La tensione palpabile, densa come la nebbia che spesso avvolge Marghera, si è materializzata in un blocco umano imponente.
Un fiume di persone, stimato in almeno quindicimila unità, si è riversato sulle strade, un corteo vibrante di rabbia e frustrazione, con l’obiettivo dichiarato di accedere al complesso industriale del porto commerciale.
L’attesa, protrattasi per ore sotto l’implacabile sguardo del casello, aveva alimentato un’energia repressa, pronta a esplodere.
La manifestazione, nata da un sentire diffuso di disagio e preoccupazione per le conseguenze socio-ambientali dell’attività portuale, rappresentava una convergenza di diverse istanze: lavoratori precari, attivisti ambientali, residenti locali esasperati dalla crescente inquinamento e dalla percezione di un potere industriale incontrollato.
Il corteo non era un evento isolato, ma l’apice di un conflitto latente, un grido di protesta contro una realtà percepita come ingiusta e insostenibile.
L’avanzata del corteo, inizialmente pacifica e determinata, si è scontrata con il muro invalicabile rappresentato dalle forze dell’ordine, schierate a protezione dell’infrastruttura.
La situazione si è polarizzata in un istante, quando, con una decisione repentina, gli idranti si sono attivati, riversando getti d’acqua gelida sui manifestanti, trasformando l’aria in una coltre umida e pungente.
La reazione non si è fatta attendere.
Un gesto isolato, un atto di disperazione o di rabbia, ha innescato una breve, violenta rappresaglia: alcune bottiglie sono state lanciate verso le linee di polizia.
Questo episodio, marginale ma simbolico, ha amplificato la frattura e ha fornito un pretesto per una risposta più decisa da parte delle forze dell’ordine, che hanno progressivamente iniziato ad avanzare, spingendo indietro il corteo.

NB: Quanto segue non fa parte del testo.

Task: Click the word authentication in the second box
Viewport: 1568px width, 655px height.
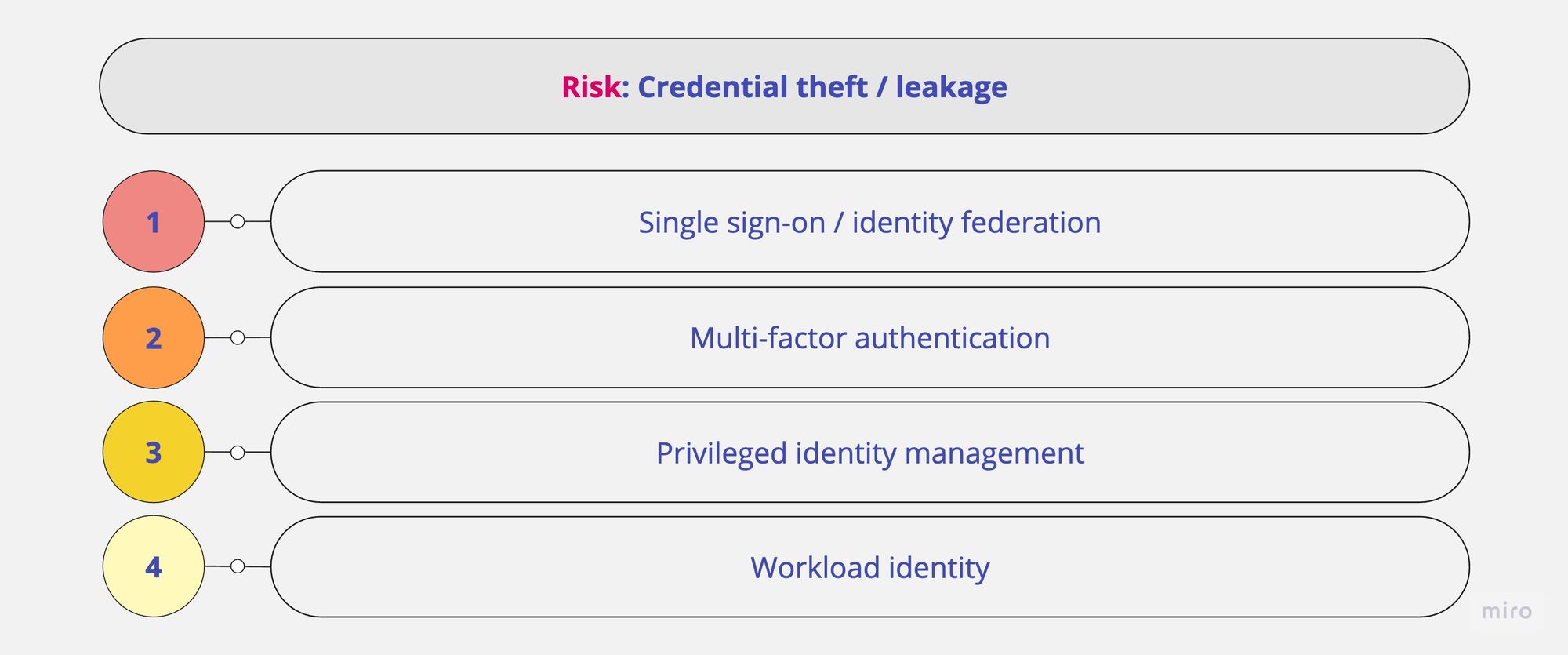Action: click(x=952, y=338)
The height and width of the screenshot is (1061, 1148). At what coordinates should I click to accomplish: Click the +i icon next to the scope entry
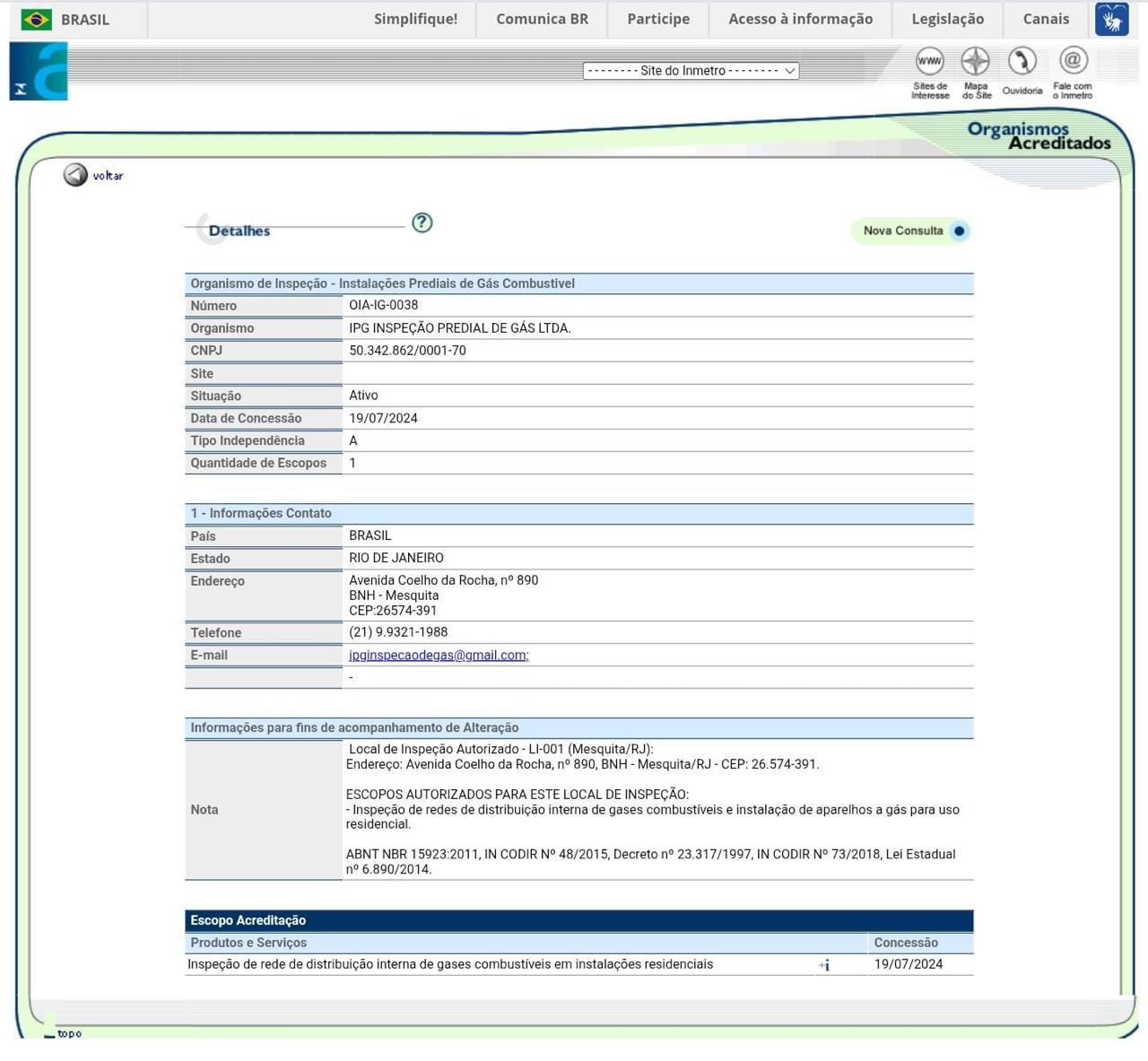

Il grido di “fascisti!” si è levato dalla folla, un’espressione di indignazione e di senso di tradimento, un’accusa rivolta a coloro che, con la forza, impedivano la loro legittima richiesta di ascolto.
Non era solo un’etichetta denigratoria, ma la percezione di un potere autoritario e repressivo, incapace di dialogare e di prendere in considerazione le loro preoccupazioni.
La pressione delle forze dell’ordine, unita alla consapevolezza di essere in inferiorità numerica e di fronte a un dispositivo repressivo organizzato, ha lentamente indotto il corteo a cedere terreno.
L’abbandono dell’ingresso del porto non è stato un atto di resa, ma una ritirata strategica, un segnale che la lotta per la giustizia e la sostenibilità ambientale non si sarebbe fermata, ma avrebbe trovato nuove forme e nuovi luoghi di confronto.
Il corteo si è sciolto, ma la sua eco avrebbe continuato a risuonare, alimentando la speranza di un futuro più equo e rispettoso del territorio e delle persone che lo abitano.